Officials with the ACLU announced Thursday that they are dismissing a lawsuit alleging that ICE agents racially profiled people of color during Operation Metro Surge. However, they say plaintiffs — many of whom are U.S. citizens or legal residents — will file administrative actions against the Department of Homeland Security and refile lawsuits after the process is complete.
One of the plaintiffs in the suit is Jonathan Aguilar Garcia, who was born in the United States. He was working at a Target store in Richfield in January when agents detained him.
"I kept yelling that I was a US citizen, but the agents ignored me,” he said. “The agent who grabbed my shoulders tried to push me into an SUV, but I slipped and slammed my head on the SUV."

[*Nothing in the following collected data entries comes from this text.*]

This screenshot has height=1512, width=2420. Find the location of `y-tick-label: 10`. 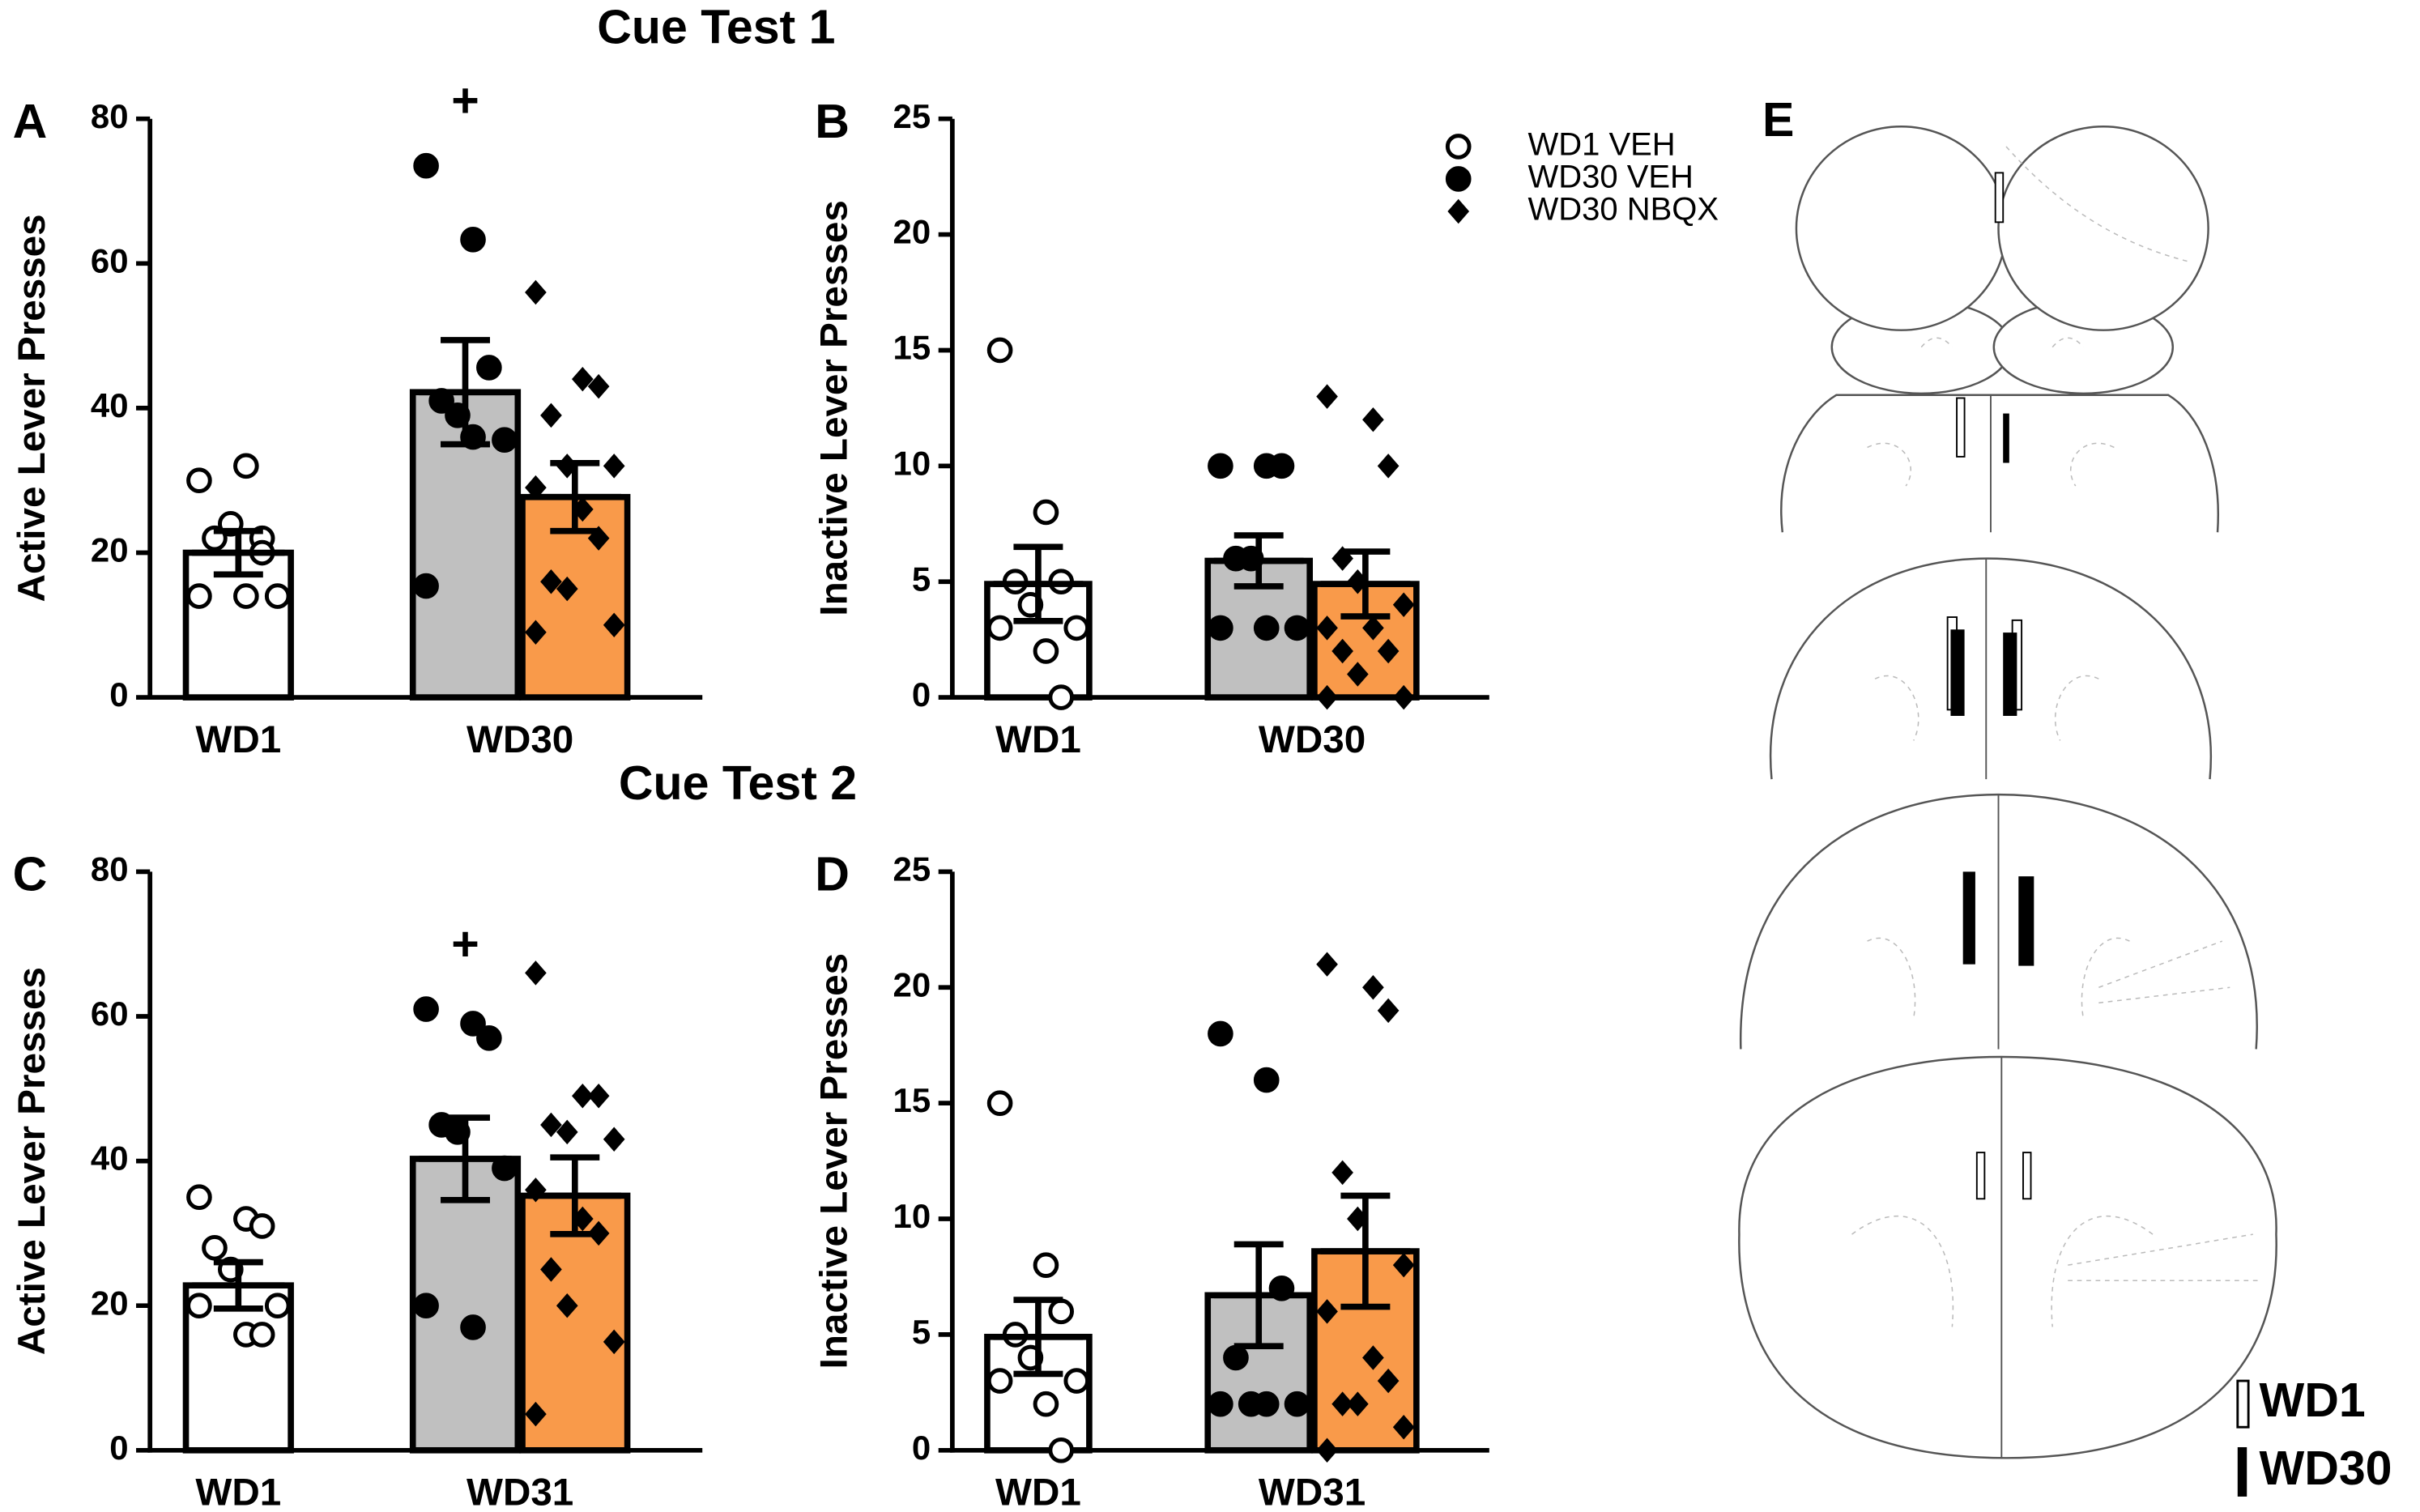

y-tick-label: 10 is located at coordinates (912, 1216).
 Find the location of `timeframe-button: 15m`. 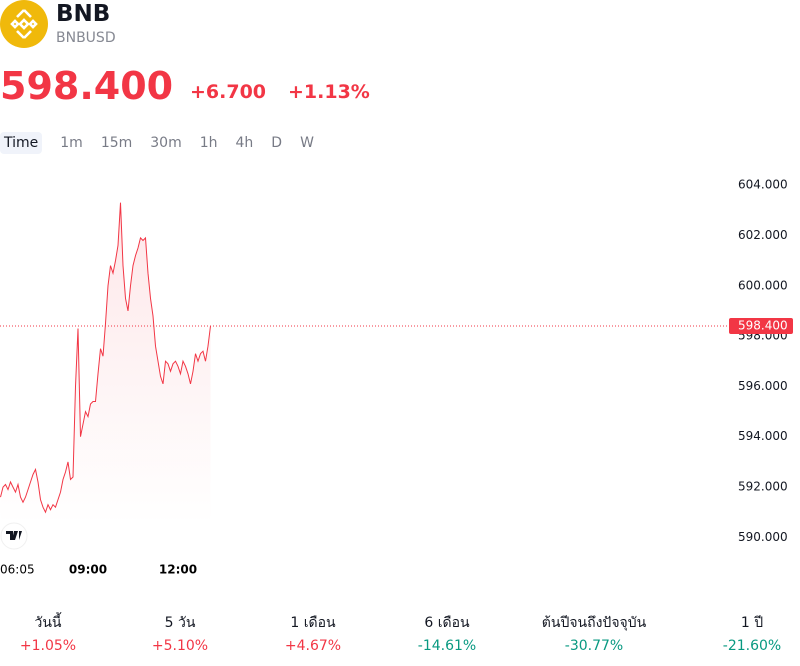

timeframe-button: 15m is located at coordinates (116, 143).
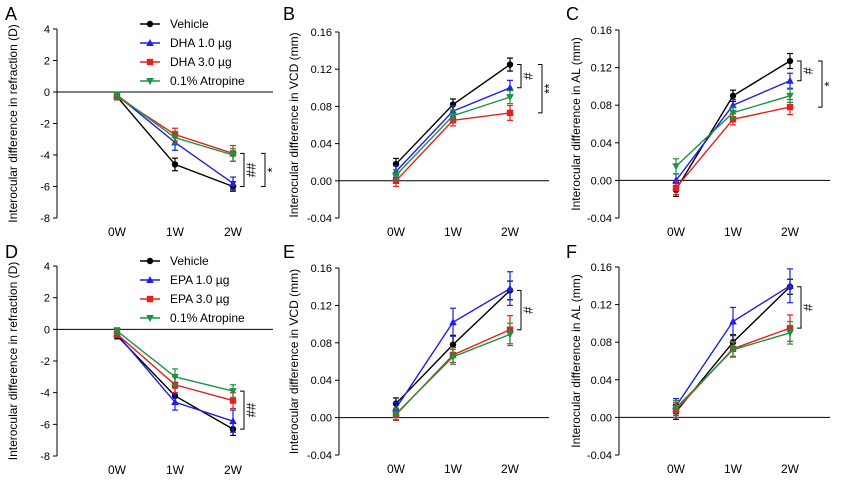  Describe the element at coordinates (47, 267) in the screenshot. I see `panel-d-y-tick-label: 4` at that location.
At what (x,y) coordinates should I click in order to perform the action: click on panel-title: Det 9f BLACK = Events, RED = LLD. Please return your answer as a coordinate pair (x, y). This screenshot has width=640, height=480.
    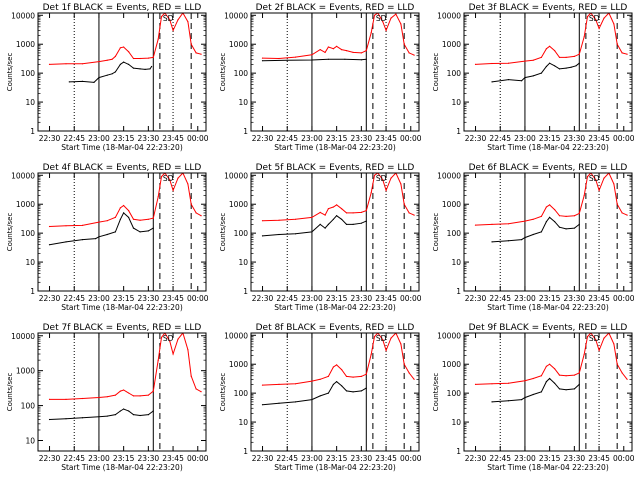
    Looking at the image, I should click on (548, 328).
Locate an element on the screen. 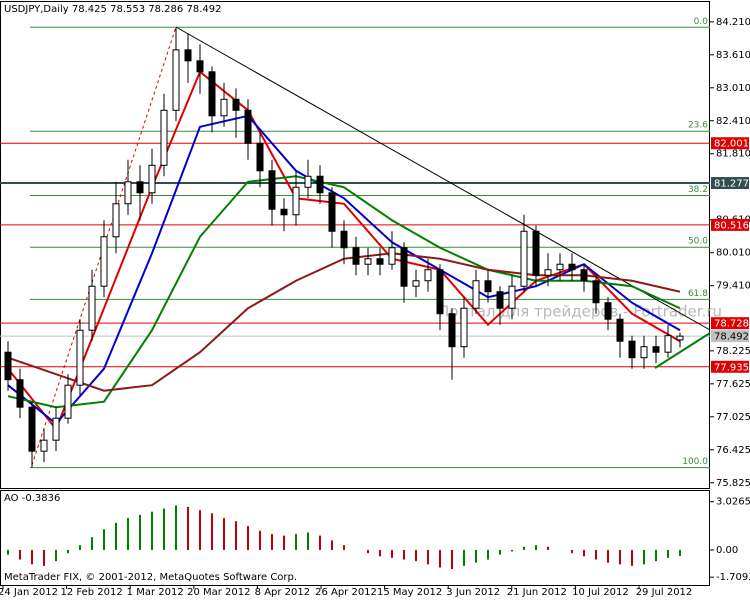  ohlc-low: 78.286 is located at coordinates (166, 10).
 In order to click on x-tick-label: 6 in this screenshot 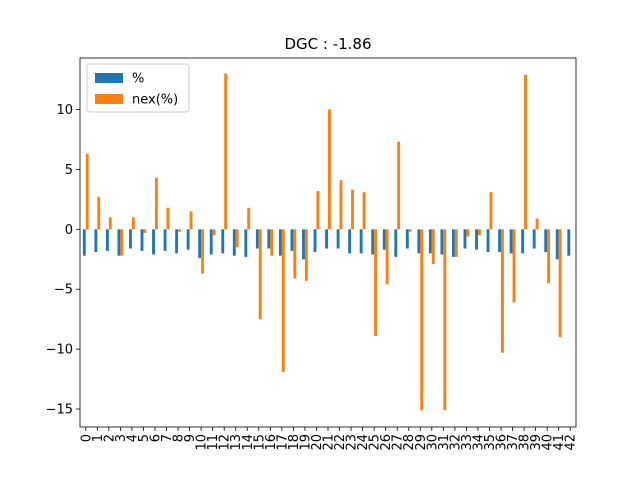, I will do `click(156, 438)`.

Garcia says the agents drove him to a parking lot of another store, where they let him go.
In March of this year, as the surge subsided, a judge found evidence to support claims of racial profiling. However, he denied a request to order ICE to stop using those practices, saying the plaintiffs failed to show they faced future harm, largely due to the reduction in ICE agents’ presence in the state.
“We were disappointed in the court's decision not to issue an injunction against the unlawful policies,” said ACLU staff attorney Catherine Ahlin-Halverson. “Courts in other jurisdictions have halted unconstitutional policies like this because they target a specific group of people who could not avoid repeated encounters with immigration agents.”
She said agents stopped people who were out doing daily tasks such as making trips to the grocery store or dropping off their kids at school.